The deputy decided to take him to a nearby hospital. He demanded to exit the vehicle but she insisted it would be dangerous to leave him in the middle of nowhere and that she was obliged to take him to a medical facility.

After she eventually pulled over and told Breunig to get out, she made a U-turn and drove off. Breunig ran toward the passing train, seeking to get into it and was decapitated.

An autopsy showed he had been under the influence of drugs.

District Court Proceedings

Moller argued in the District Court that Fite violated two “clearly established” rights: that of due care when a “special relationship” has been formed and the right not be exposed to a state-created danger.

Fisher said her Dec. 1, 2023 ruling that “Moller identifies no authority to establish a special relationship when the individual voluntarily walks away from the officer” and that neither case cited by the plaintiff as to state-created dangers “involved an individual who voluntarily walked away from the officer and left the officer with the choice to either detain the individual without probable cause or allow the individual to leave.”
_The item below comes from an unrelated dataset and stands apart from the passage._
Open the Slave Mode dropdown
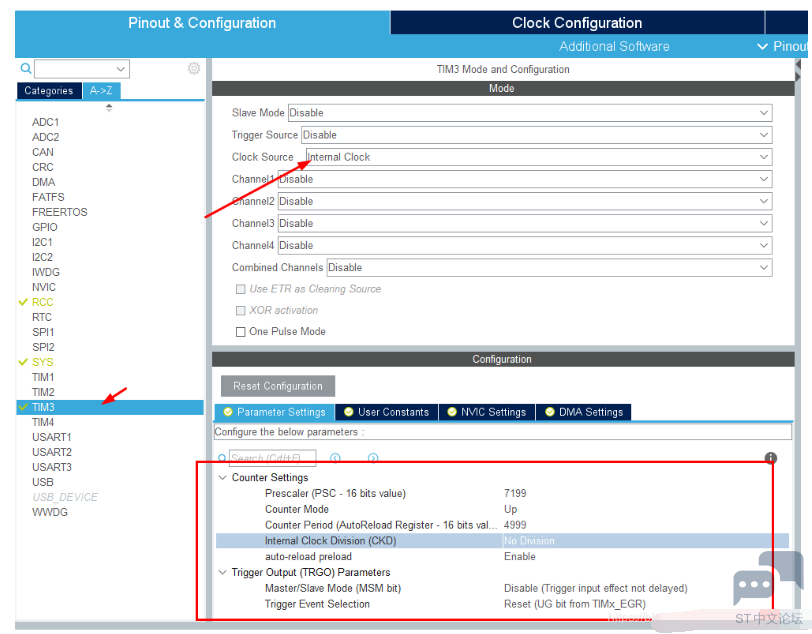The width and height of the screenshot is (812, 634). pos(530,113)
Bennett and Smith said in their opinion affirming Fisher’s decision that while the U.S. Supreme Court has held that the a special relationship can exist as to a person subjected to “incarceration, institutionalization, or other similar restraint of personal liberty,” that does not extend to Breunig having been “detained for a 13-minute-long car ride.”

They declared that “the deliberate indifference requirement” of a state-created danger claim is not met with respect to Fite’s conduct toward the decedent, explaining:

“Deputy Fite left Breunig on the side of the street near a train crossing, but it was not a known and obvious consequence of that action that Breunig would twice attempt to jump onto that train and harm himself in the process.”

Mendoza’s Dissent

Mendoza said in his dissent that a state-created danger entails affirmative conduct placing a person in danger and “deliberate indifference to a known or obvious danger.” He wrote:

“Here, both requirements are satisfied.”

The justice elaborated:

“We know that Deputy Fite left Breunig by the side of the road, rather than at a hospital as she had promised to do. She did this even though she saw a moving train nearby and knew that Breunig was both in withdrawal and struggling to walk. There was obvious danger.”

He added that “[i]t would be difficult to characterize Deputy Fite’s final actions toward Breunig as anything other than  abandonment,” evidencing deliberate indifference.

The case is Moller v. County of San Bernardino, 25-74.